Workshop report: Hi-perf Clojurescript with WebGL, asm.js and Emscripten

The majority of Clojurescript application development and community discussions seems to be focused on improving standard UI implementation patterns and the general workflow of how we can build web applications better, easier and faster. In this respect it’s been truly amazing to observe how much has been achieved in so short time (especially over the past 2 years) and I think by now Clojurescript and the tooling enabled by it, really does offer an outstanding, simple and largely joyful web development experience. Since the language is mainly targeting the browser environment, it’s maybe also about time to become an ever more attractive choice for building apps utilizing the full feature set of what the modern browser environment offers and here I’m thinking mainly about applications going beyond those usually built with Clojurescript thus far. When it comes to working with features like WebGL, WebAudio, WebRTC, WebWorkers, building data and graphics intensive, visualization related or generally highly interactive and media rich web applications, games etc., Clojurescript tooling / library support and feasibility suddenly have been still questionable and it’s something myself (and others) have been actively working on to fix over the past few years. The primary approach to work with these features then has been via existing Javascript libraries, often requiring large amounts of interop code and having to deal with issues that don’t fit that nicely with the Clojurescript modus operandi.

Most applications related to graphics involve a large amount of heavy data processing and transformations in the browser, much more so than in the typical, more or less form-driven web app scenario, however glitzy it might look & feel.

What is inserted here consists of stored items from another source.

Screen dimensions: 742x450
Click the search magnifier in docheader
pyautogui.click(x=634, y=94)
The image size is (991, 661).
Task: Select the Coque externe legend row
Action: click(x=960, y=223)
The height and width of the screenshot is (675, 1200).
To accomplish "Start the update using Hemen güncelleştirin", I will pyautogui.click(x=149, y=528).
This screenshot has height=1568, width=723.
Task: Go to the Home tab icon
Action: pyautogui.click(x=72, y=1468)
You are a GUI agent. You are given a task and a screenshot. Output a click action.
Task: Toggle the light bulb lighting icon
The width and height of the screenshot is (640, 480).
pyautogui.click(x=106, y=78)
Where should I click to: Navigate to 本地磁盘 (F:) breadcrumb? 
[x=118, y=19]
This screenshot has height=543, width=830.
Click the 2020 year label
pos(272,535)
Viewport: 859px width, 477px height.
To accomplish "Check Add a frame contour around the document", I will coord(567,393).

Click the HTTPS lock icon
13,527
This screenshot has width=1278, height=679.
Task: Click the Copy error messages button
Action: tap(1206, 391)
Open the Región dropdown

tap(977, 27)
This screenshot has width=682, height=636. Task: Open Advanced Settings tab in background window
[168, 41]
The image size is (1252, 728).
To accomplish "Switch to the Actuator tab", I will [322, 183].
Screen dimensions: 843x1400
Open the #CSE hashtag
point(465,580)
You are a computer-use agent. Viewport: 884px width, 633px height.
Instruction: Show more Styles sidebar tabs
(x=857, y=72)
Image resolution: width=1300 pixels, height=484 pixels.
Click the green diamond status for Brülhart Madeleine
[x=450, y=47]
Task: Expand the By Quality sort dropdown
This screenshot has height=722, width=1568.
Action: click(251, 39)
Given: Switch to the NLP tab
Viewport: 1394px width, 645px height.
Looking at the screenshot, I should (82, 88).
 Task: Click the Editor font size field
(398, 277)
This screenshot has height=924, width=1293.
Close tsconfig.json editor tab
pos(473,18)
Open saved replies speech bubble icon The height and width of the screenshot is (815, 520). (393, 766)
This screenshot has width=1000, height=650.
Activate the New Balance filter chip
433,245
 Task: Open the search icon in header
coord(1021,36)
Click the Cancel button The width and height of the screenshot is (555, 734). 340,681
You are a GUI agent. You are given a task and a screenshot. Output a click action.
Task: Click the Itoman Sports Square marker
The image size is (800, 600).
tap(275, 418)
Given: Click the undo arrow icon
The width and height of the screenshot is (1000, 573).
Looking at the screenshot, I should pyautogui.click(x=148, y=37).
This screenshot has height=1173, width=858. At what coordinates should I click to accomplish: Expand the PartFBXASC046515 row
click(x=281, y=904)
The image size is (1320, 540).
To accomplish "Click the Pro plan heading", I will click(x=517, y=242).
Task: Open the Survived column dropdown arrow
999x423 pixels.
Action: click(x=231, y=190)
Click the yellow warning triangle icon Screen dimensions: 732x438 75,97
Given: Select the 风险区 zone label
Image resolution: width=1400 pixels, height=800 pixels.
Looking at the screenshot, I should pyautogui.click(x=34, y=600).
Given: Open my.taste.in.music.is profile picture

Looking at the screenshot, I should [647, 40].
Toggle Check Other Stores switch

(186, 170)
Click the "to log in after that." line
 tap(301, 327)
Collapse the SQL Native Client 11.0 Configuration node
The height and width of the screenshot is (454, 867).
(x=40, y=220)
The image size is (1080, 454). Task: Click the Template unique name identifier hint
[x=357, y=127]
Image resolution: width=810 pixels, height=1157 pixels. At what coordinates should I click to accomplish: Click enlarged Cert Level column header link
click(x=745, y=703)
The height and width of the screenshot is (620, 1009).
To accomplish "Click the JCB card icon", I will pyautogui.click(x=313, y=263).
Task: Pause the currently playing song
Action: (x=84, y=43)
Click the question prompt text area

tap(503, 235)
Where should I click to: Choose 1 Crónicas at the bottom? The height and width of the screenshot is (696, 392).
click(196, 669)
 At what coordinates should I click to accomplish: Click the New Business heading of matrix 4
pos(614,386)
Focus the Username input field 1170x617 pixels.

Performance matters a great deal in this context, since we too have a hard time limit for this processing to keep the UI and/or animation fluid and responsive at preferably 60fps. So for this workshop I chose to look more below the surface of Clojurescript, analyze problem areas, examine possible optimization strategies and above all introduce people to a number of modern web technologies (WebGL, WebRTC, WebWorkers, Emscripten), techniques & tools offering possible routes to use the language in a sound and elegant way to work with these features.

Slow life vs Fast life

For the first exercise we looked at the classic Game of Life (GOL) simulation and undertook a series of six optimization steps to speed it up by a factor of 650, compared to the original and most idiomatic implementation. The GOL is great context for exploring a variety of language constructs and patterns, from data structures, iteration, sequence processing and JS interop required to visualize the simulation state. Its evaluation process is a 3x3 kernel based matrix convolution and therefore much of the approaches here also apply to other related use cases (e.g. adjacency matrices (graphs), image processing, machine learning etc.)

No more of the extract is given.